Cosa fare —
[1] Nel brano sulla congiura contro Hitler, quando furono passati per le armi i congiurati?
[2] Riproduci il brano sulla congiura contro Hitler tra le parole "Mentre altri invece" e "il giorno stesso.", entrambe comprese.

----- Brano di riferimento

Mentre altri invece sono convinti che la congiura fu ordita per instaurare una sorta di regime liberaldemocratico e che il colonnello Claus fosse un eroe. Coraggioso invero lo fu, ma sfortunato oltreché obiettivamente impedito da quelle sue menomazioni. Ragion per cui, non riuscì ad innescare la seconda delle due cariche previste. Inoltre la riunione presieduta da Hitler non si tenne in quella stanza  ma altrove, poiché era luglio e faceva caldo. L’esplosione ci fu, ma il Führer se la cavò con qualche graffio. I congiurati invece furono passati per le armi il giorno stesso.

----------
----- Voci elencate

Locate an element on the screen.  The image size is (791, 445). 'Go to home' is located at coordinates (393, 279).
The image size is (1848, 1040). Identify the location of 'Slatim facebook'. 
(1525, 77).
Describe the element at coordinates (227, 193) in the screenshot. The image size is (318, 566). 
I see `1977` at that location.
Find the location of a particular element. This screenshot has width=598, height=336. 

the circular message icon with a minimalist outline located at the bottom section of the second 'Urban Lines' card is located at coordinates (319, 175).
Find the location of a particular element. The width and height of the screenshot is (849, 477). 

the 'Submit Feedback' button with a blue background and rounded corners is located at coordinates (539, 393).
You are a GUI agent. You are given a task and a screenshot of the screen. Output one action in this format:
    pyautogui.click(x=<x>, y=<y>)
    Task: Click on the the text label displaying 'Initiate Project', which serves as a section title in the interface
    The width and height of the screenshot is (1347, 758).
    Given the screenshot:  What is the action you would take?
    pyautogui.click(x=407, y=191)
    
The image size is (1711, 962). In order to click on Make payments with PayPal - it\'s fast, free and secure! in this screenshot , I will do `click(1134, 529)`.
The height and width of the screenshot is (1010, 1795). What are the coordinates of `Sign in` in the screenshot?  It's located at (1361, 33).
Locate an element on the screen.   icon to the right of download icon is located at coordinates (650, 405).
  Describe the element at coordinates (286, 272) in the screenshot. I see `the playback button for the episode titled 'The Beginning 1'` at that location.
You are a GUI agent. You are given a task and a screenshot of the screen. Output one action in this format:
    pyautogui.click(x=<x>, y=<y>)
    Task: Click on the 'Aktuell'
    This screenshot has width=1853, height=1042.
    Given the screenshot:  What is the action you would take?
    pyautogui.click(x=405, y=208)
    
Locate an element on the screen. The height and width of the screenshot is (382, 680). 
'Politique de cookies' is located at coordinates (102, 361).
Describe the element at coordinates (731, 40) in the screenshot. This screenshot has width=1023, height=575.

----------

Risposte alle consegne —
[1] Il giorno stesso.

[2]
Mentre altri invece sono convinti che la congiura fu ordita per instaurare una sorta di regime liberaldemocratico e che il colonnello Claus fosse un eroe. Coraggioso invero lo fu, ma sfortunato oltreché obiettivamente impedito da quelle sue menomazioni. Ragion per cui, non riuscì ad innescare la seconda delle due cariche previste. Inoltre la riunione presieduta da Hitler non si tenne in quella stanza  ma altrove, poiché era luglio e faceva caldo. L’esplosione ci fu, ma il Führer se la cavò con qualche graffio. I congiurati invece furono passati per le armi il giorno stesso.